__Zu bearbeitende Aufgaben__.
1) Wie hieß laut dem vorliegenden Text der ungläubige Politiker, der dafür verantwortlich war, dass das Christentum zur größten Weltreligion wurde?
2) Welche Himmelskörper beteten unsere Urahnen laut dem vorliegenden Text an? Zähle alle auf.

__Vorliegender Text__.
____________________
Das wirft die spannende Frage auf: Welcher Gott war da am Werk?
Manche Christen mögen die Frage als Provokation empfinden. Für sie ist klar: Es war natürlich unser Gott, der christliche. Doch da taucht das nächste Problem auf: die Zeitrechnung. Wann hat Gott die Welt erschaffen?
Fragt man Archäologen und Geologen, so lautet die Antwort: Vor mehreren Milliarden Jahren. Doch so weit geht die christliche Zeitrechnung wohl nicht zurück, wie das Alte Testament erahnen lässt. Denn Gott hat schließlich schon bald Adam und Eva auftreten lassen, um ein Gegenüber zu haben.
Dogmatische Christen errechnen anhand der Bibel, dass die Modellierung von Adam und Eva etwa 4.000 bis 8.000 Jahre vor Christus zurückliegen muss. Das führt uns zur nächsten Frage: Wenn dieser Gott der christliche ist, warum beteten unsere Urahnen Sonne, Mond und Sterne an? Oder: Warum glaubten sie nicht an ihren Schöpfer?
Weil sie ihn nicht kannten, würden Christen sagen. Deshalb schickte Gott schließlich seinen Sohn auf die Erde, um die Menschen auf den richtigen religiösen Pfad zu führen. Dass er aber schon als junger Mann ermordet wurde, ist eine weitere Besonderheit der Geschichte des Christentums.
Der Missionserfolg, die Menschheit auf den Schöpfer aufmerksam zu machen, blieb sehr bescheiden. Jesus war mit ein paar Gefolgsmännern durchs Land gezogen, ohne tiefe Spuren zu hinterlassen.
Den Erfolg verdankten die Urchristen einem Ungläubigen
Dass sein Glaube schließlich zur größten Weltreligion werden sollte, hat weder mit Jesus noch seinen Aposteln oder den Evangelisten zu tun. Verantwortlich dafür war ein ungläubiger Politiker, der mit der christlichen Heilslehre nichts am Hut hatte. Aus Sicht der Urchristen war er ein Heide. Sein Name: Konstantin.
____________________
Datensätze aus einer Datensammlung:
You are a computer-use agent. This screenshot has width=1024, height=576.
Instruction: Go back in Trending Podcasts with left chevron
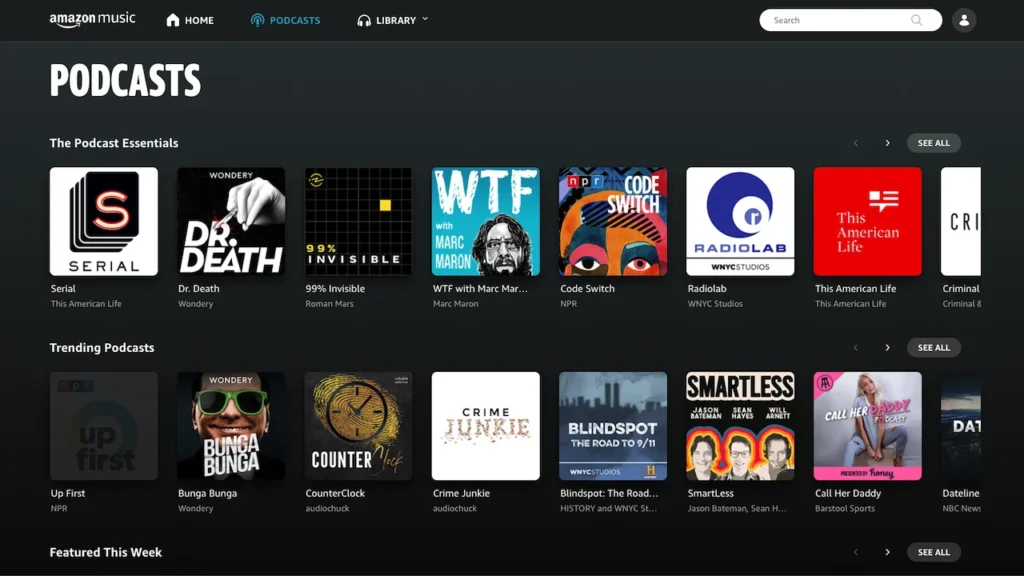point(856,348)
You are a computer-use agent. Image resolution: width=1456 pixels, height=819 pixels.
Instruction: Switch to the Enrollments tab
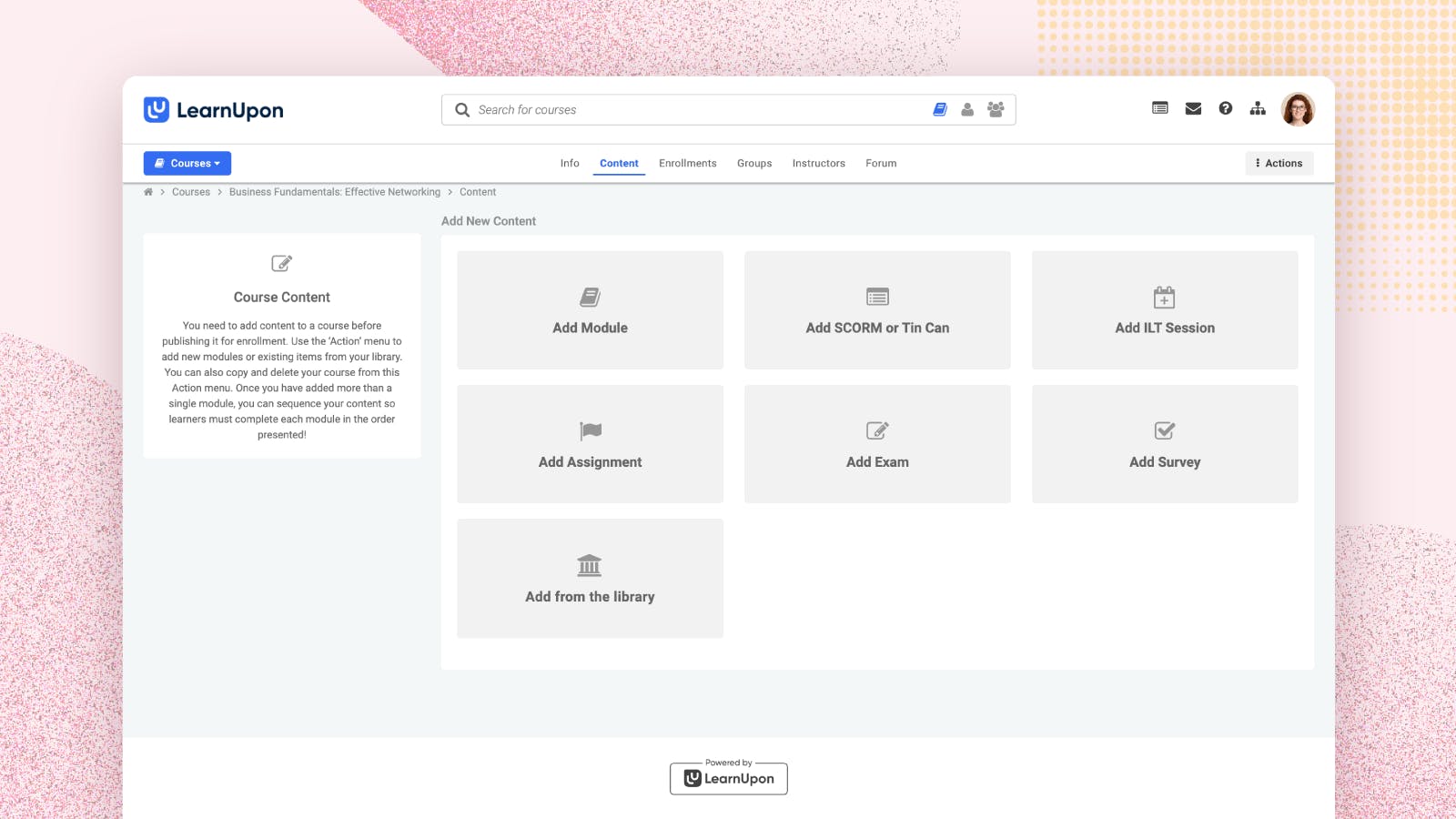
____________________
__Lösungen__.
1) Konstantin

2) Sonne, Mond und Sterne